Stored dataset items:
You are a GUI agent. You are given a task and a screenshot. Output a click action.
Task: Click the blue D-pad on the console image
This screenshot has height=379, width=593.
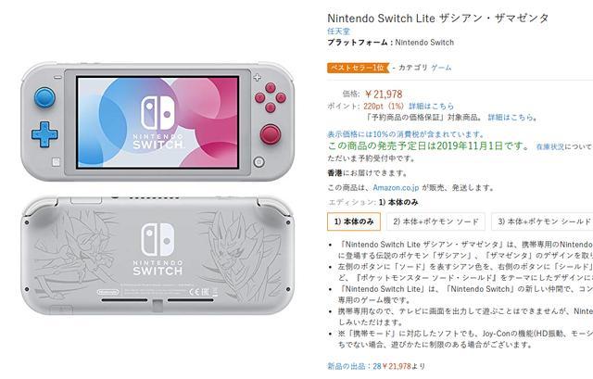point(44,134)
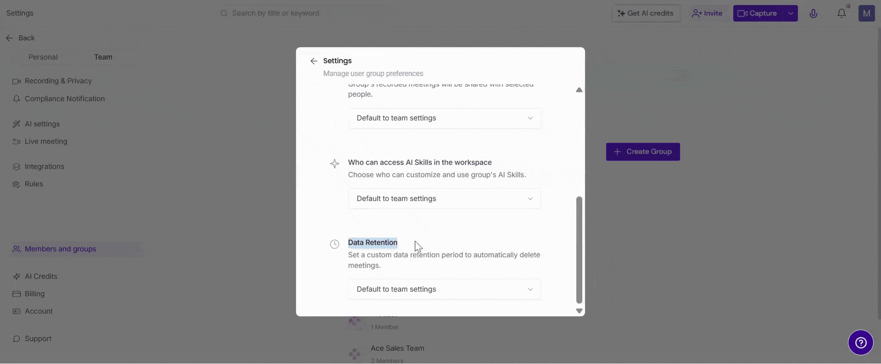This screenshot has height=364, width=881.
Task: Click the AI Skills sparkle icon
Action: coord(335,164)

- **Task to carry out**: Retype all of the data above word for word, excluding the pictures.

- **Response area**:
You are a GUI agent. You are given a task and a screenshot. Output a click action.
Task: Click the blue D-pad on the console image
This screenshot has height=379, width=593.
point(44,134)
This screenshot has height=364, width=881.
Task: Click the AI Skills sparkle icon
Action: coord(335,164)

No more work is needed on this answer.